即便借助渡朔和南河這樣大妖的腳程,從外麵的世界走到這裡,也已經耗費了數月時間。若是普通的人類或是靈力不足的小妖,想要在兩界間穿行,幾乎已經是不太可能的事情,那路程太過遙遠,使得本來居住在同一個世界的他們慢慢忘了彼此。

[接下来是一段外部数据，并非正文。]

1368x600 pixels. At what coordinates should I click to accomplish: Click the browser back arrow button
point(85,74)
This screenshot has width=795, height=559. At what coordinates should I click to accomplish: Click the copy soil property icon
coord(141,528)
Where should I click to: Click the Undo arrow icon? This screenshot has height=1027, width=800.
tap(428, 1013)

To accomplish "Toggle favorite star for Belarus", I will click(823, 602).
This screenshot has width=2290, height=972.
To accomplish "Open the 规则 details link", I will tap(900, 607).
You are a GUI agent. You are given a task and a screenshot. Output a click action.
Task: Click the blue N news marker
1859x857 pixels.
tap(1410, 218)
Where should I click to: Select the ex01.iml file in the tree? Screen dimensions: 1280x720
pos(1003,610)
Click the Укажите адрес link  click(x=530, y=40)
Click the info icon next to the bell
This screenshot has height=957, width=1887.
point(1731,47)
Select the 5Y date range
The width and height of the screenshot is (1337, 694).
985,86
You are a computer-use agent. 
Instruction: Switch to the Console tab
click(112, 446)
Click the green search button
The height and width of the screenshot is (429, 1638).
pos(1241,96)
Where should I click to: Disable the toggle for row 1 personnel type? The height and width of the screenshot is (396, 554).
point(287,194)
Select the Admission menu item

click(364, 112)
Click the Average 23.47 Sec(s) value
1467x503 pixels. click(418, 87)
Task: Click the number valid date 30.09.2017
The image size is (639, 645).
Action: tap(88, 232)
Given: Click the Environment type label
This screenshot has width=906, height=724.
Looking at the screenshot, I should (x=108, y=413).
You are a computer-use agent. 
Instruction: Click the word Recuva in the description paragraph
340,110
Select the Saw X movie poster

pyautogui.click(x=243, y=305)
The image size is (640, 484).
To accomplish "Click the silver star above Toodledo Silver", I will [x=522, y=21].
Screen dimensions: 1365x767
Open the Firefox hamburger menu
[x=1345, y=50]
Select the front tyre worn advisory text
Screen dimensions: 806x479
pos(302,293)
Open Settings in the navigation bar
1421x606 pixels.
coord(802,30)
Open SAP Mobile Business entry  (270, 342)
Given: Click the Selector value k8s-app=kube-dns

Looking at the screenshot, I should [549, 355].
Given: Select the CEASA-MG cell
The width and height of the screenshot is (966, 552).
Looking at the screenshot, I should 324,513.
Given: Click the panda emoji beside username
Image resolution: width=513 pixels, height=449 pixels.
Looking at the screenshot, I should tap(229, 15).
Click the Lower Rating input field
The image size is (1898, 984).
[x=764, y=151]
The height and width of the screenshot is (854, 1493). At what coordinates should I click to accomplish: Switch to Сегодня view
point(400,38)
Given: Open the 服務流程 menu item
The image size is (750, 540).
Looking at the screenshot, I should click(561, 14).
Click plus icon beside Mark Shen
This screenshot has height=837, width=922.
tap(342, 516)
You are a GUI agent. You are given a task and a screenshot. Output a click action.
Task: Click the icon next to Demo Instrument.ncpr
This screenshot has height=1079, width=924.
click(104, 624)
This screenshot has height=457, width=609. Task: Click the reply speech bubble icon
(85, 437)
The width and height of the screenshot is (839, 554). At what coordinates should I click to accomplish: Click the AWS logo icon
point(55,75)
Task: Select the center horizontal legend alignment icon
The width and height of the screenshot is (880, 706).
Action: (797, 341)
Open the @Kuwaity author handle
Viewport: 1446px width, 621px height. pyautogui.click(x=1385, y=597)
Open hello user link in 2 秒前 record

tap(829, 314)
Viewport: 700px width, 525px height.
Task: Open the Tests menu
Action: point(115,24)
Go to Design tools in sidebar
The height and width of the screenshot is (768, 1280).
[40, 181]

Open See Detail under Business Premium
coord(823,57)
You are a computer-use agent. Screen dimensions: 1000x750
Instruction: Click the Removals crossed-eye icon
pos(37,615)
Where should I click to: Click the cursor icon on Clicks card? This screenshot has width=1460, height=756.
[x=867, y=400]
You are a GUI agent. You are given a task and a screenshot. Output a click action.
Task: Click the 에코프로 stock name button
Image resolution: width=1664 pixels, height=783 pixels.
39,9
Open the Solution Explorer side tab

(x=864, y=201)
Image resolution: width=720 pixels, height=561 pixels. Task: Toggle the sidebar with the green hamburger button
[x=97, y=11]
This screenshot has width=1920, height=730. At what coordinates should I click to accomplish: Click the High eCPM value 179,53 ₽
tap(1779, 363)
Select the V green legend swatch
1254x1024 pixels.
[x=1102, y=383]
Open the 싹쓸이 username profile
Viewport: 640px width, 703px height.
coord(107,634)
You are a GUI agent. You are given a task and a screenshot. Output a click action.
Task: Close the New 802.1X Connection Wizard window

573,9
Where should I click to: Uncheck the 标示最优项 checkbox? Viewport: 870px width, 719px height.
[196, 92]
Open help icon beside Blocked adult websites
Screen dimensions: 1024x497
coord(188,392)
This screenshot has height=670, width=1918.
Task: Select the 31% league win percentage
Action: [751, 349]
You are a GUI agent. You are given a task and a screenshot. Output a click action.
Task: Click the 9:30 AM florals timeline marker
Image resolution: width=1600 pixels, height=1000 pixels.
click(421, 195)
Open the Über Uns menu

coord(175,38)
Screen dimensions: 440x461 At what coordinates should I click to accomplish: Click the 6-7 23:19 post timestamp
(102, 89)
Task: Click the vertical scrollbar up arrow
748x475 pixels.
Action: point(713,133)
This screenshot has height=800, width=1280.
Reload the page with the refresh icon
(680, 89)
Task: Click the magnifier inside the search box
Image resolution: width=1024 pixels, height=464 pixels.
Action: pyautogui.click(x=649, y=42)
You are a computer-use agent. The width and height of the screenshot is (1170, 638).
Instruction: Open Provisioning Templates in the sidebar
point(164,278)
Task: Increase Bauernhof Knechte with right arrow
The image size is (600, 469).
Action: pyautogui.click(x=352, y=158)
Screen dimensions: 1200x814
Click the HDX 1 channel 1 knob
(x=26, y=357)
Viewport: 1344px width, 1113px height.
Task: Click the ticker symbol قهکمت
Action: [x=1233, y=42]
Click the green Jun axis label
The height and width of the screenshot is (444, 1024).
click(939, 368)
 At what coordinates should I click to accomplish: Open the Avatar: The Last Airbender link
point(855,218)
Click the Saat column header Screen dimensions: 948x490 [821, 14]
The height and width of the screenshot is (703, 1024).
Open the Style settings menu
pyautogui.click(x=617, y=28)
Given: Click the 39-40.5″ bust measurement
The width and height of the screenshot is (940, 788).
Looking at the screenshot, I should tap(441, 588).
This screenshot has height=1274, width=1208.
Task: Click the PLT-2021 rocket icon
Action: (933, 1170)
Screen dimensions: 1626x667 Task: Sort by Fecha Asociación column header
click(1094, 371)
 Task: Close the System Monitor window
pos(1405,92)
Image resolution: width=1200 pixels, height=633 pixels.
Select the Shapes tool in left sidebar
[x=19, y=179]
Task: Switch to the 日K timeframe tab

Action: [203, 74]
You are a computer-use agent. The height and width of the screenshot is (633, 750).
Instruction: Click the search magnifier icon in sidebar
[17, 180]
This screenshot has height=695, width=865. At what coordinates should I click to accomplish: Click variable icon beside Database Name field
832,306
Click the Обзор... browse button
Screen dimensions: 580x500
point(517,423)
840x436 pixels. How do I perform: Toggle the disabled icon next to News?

人妖相隔的兩個世界正在越離越遠,總有一日將會徹底地分離,將彼此的影相僅留在口口相傳的傳說中和那些陳年古籍的畫卷裡。
視線裡漸漸可以看見海的時候,青龍所統禦的領地終於到了。
裡世的大海無邊無涯,萬萬裡有餘,據說從未有人抵達大海真正的邊際,傳說中在海的南處是赤紅的深淵,極北是無邊的冰原,東有海外仙山,西臨幽冥暗府,大海深處吐雲霓,含魚龍,隱鯤鱗,潛靈居,有著無數強大而神秘的存在。
眾人在海岸邊停下腳步,從這裡遠遠望去,可以看見一座孤懸海麵的高山,那便是青龍的巢穴。
傳說中的青龍是一位永遠隻會睡覺和遊戲人間的妖王,但屬於青龍的領地上依舊彙聚了許多慕強而來的妖魔,以至於這附近的海岸邊成為了一個繁華熱鬨的集市,以供生活在這片海域的妖魔們交換貨物。
袁香兒一行穿行在集市中,這座海邊集市處處帶著海水的味道。
岸邊的房屋,多用紅色的方條岩石砌成,屋簷斜翹,衝天而起,又鑲以色彩斑斕的海貝珍珠,屋台樓閣層層累覆,豔麗多姿地妝點在吐著白色浪花的海岸線上。